Una vez pude ver  estacionado un auto grande y nuevo, de los caros, en la puerta del departamento; no pude resistir la curiosidad y toqué el timbre con una excusa tonta. Ya era la hora de ir a la escuela; Eleonora tenía puesto su guardapolvito blanco e inmaculado, almidonado tal como lo hacía mi abuela para mis hermanas. Allí sentado a la mesa había un hombre grande y gordo, muy bien vestido, con un habano en la boca. Una cadena de oro llegaba al bolsillo de su chaleco verde botella; parecía que allí dentro había un reloj de esos que se miran con elegancia de vez en cuando. Estaba tomando un whisky con hielo. No parecía que estuviera por almorzar sino que, más bien, estaba charlando en un tono fuerte con Matilde; al abrirse la puerta quedé mudo por la imagen, nueva a mis ojos.

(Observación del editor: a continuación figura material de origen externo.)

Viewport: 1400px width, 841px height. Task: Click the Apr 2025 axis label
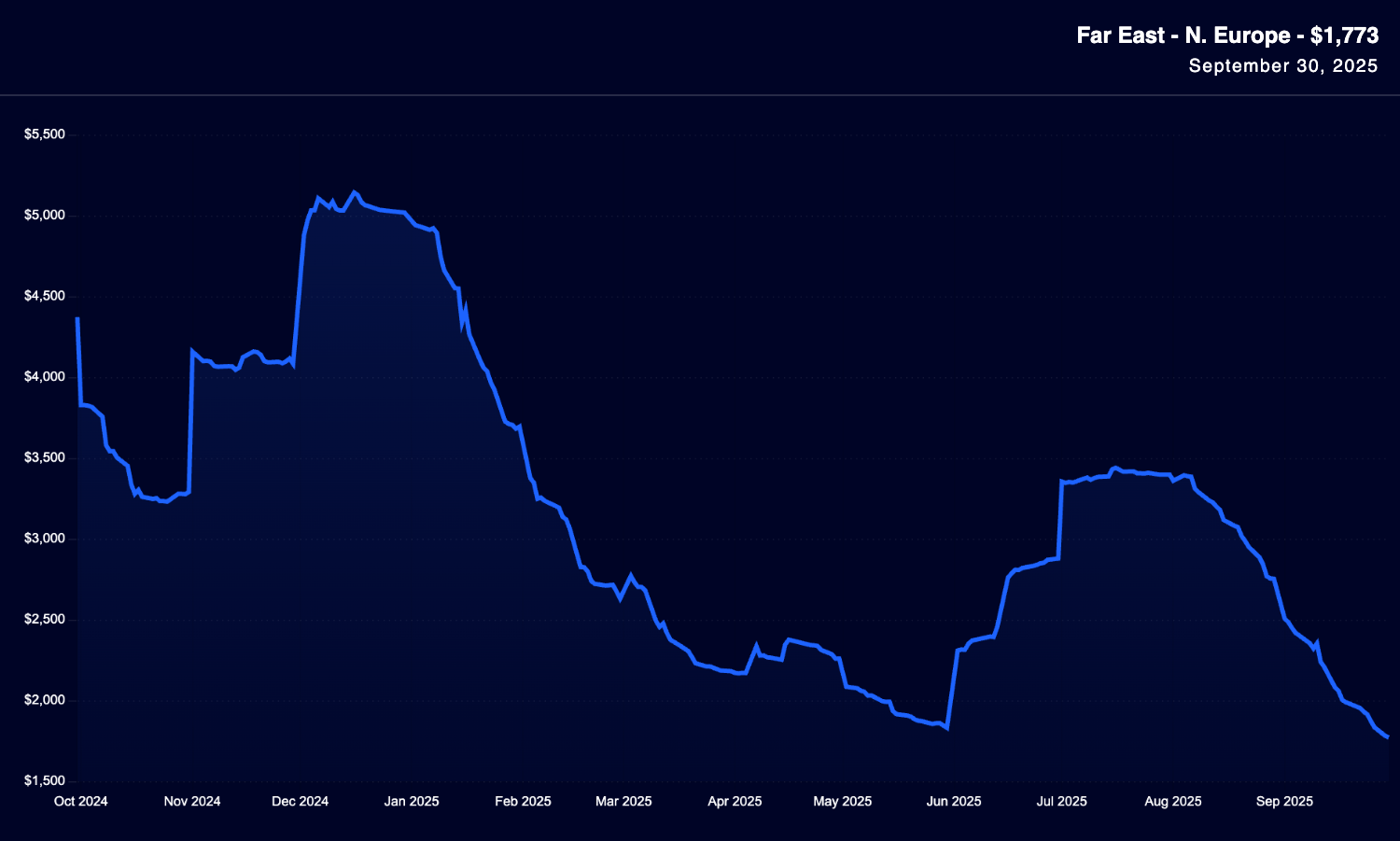(735, 801)
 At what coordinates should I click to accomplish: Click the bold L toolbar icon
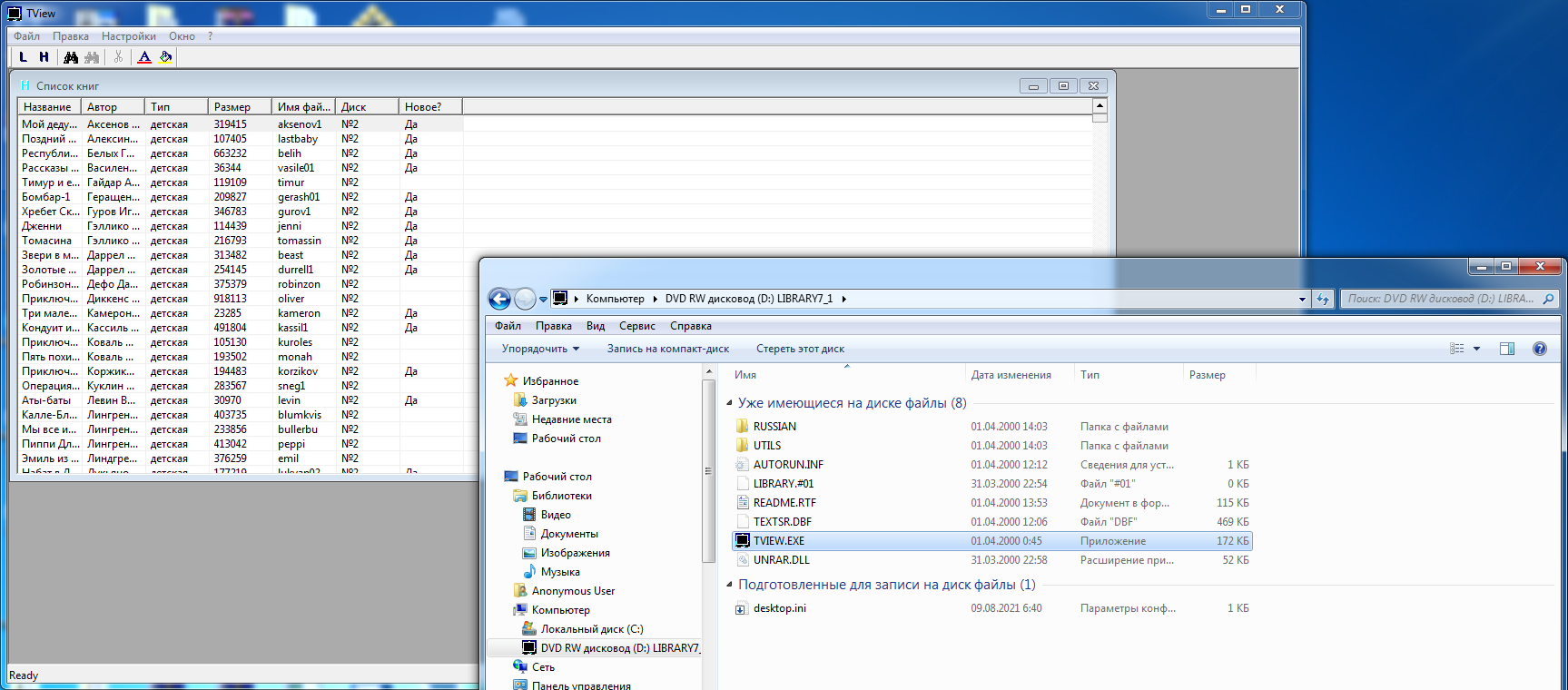24,57
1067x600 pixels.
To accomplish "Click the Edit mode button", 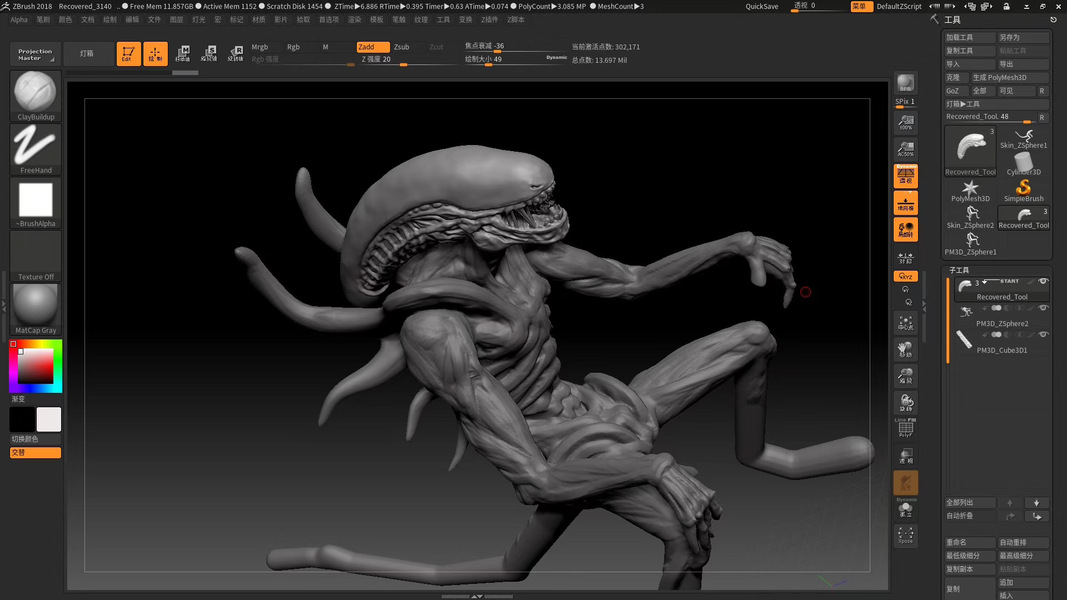I will point(128,54).
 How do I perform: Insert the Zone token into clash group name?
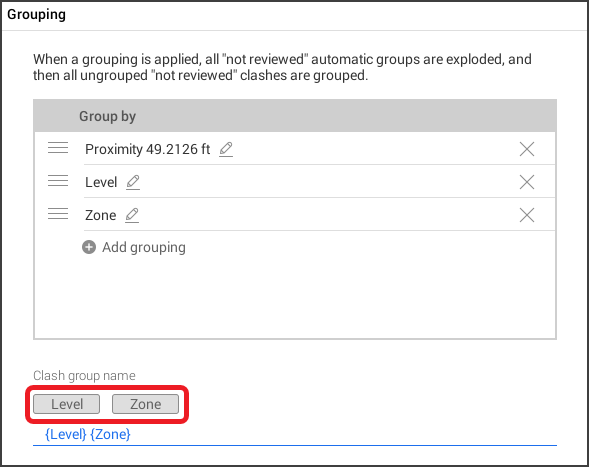coord(145,404)
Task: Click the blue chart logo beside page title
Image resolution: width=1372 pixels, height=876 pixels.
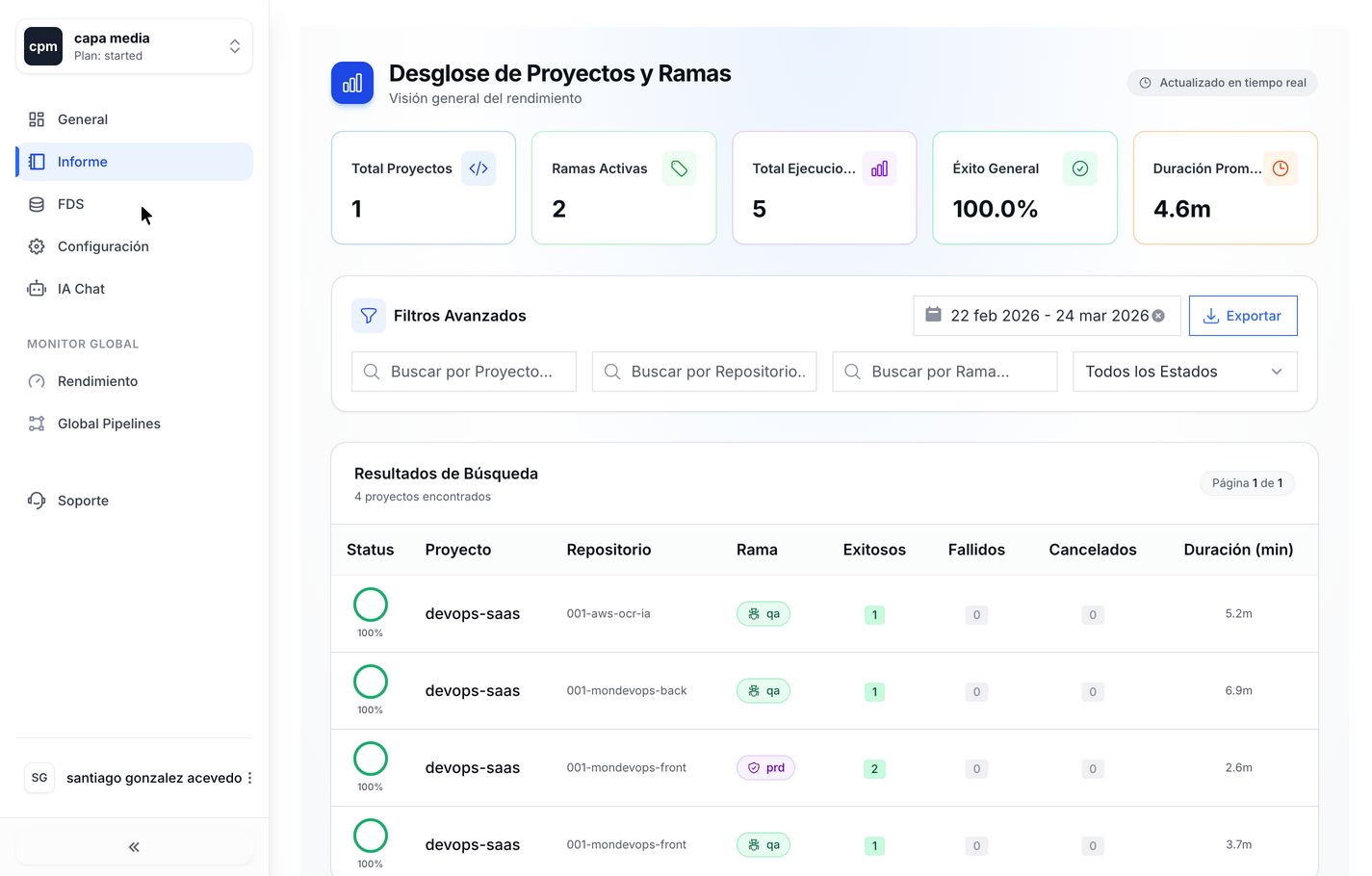Action: (x=352, y=83)
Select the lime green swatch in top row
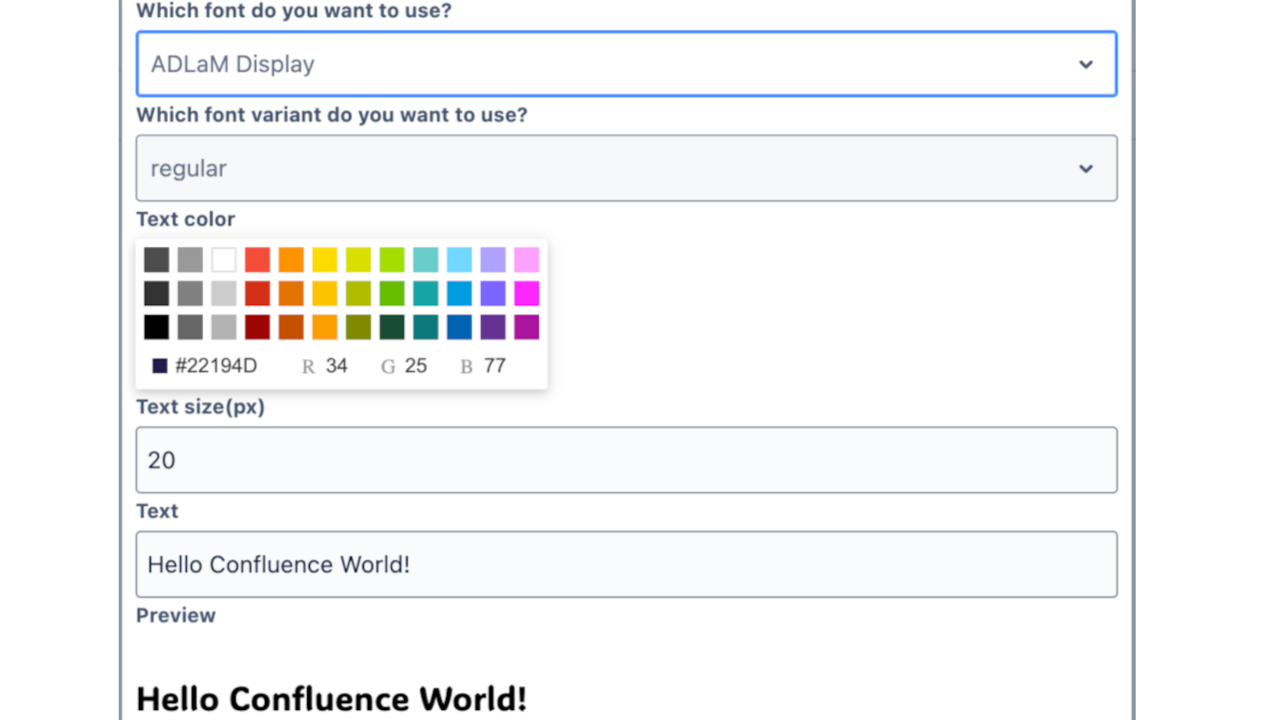The width and height of the screenshot is (1265, 720). point(392,260)
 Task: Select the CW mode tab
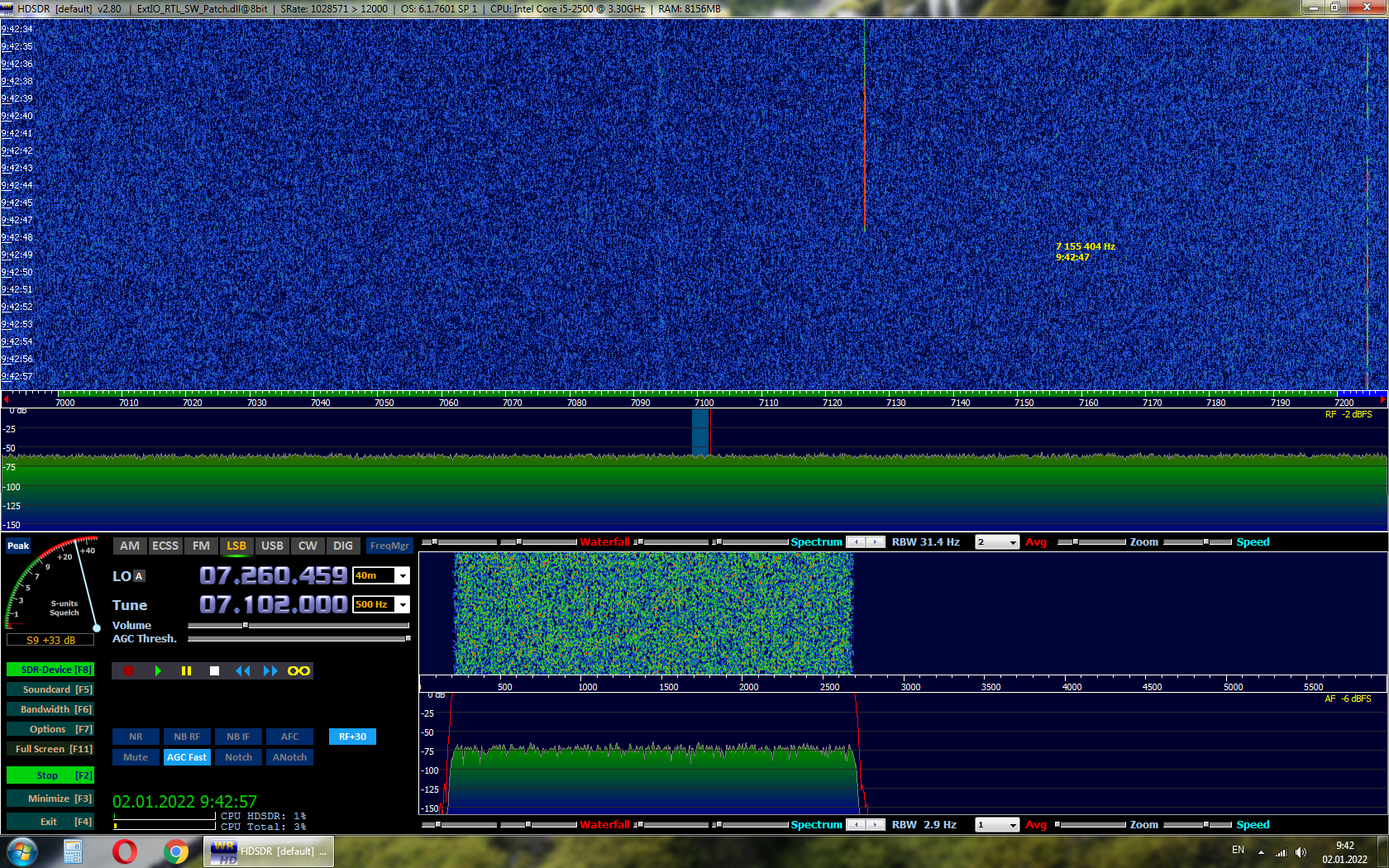(308, 546)
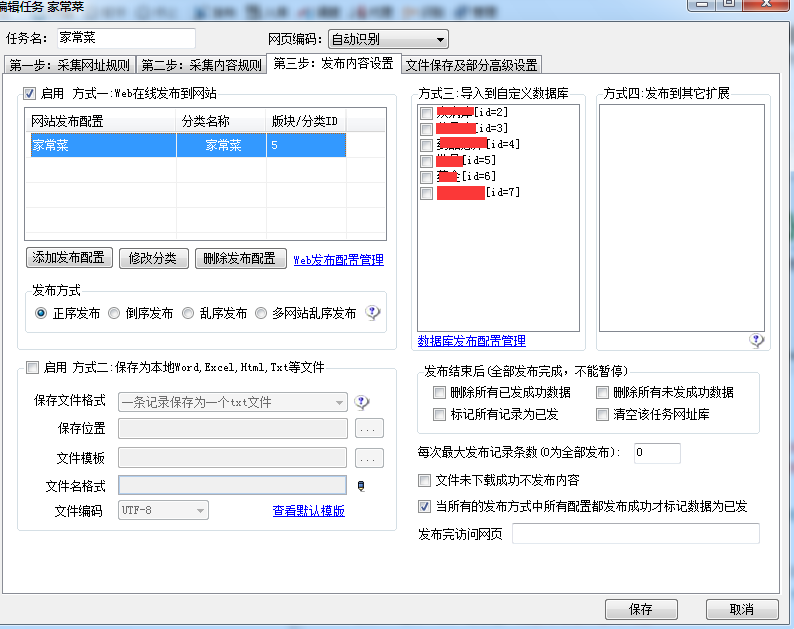Screen dimensions: 794x629
Task: Open the Web发布配置管理 link
Action: 338,260
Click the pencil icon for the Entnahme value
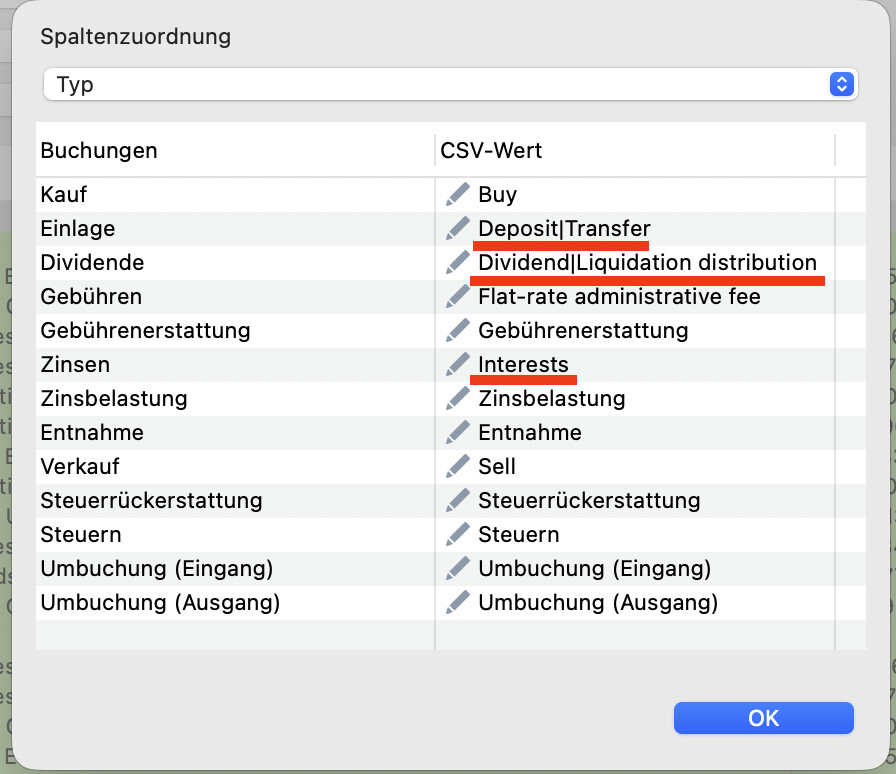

- ¿Qué querés? ¿Traés alguna carta o folleto hoy? -me preguntó Matilde con naturalidad al abrir la puerta. En sus manos blancas resaltaba el rojo de sus uñas puntiagudas.

-¡No! No… sólo pasaba para decirle que el lunes le traigo todo –yo balbuceaba entre mirada y mirada, mientras ensayaba una excusa que iba armando al paso lento de los segundos– es que hoy no alcancé a clasificar la correspondencia, ¿vio? Pero… quería que supiera que el lunes sin falta está todo por acá. Hasta luego –traté de parecer como todos los días pero no lo logré, estaba rojo de vergüenza, sentía el calor en mi cara.

- ¡Ah! ¿También quiere las revistas de moda? –le dije para disimular-  paso por el kiosko[2] cuando vengo a este barrio. Ya no recuerdo que me contestó.

Acto seguido, al ir a otra casa del mismo barrio, una vecina me comentó –sin que yo le preguntara- lo que no había sospechado nunca.

-Ese tipo es el “cafisho”[3] de Matilde. ¿No sabías que ella es prostituta durante las noches?- la voz era del tono de una sentencia caída en medio de la luz del día. Para mi significó la pérdida de la inocencia en forma de golpe mortal y me dejó noqueado.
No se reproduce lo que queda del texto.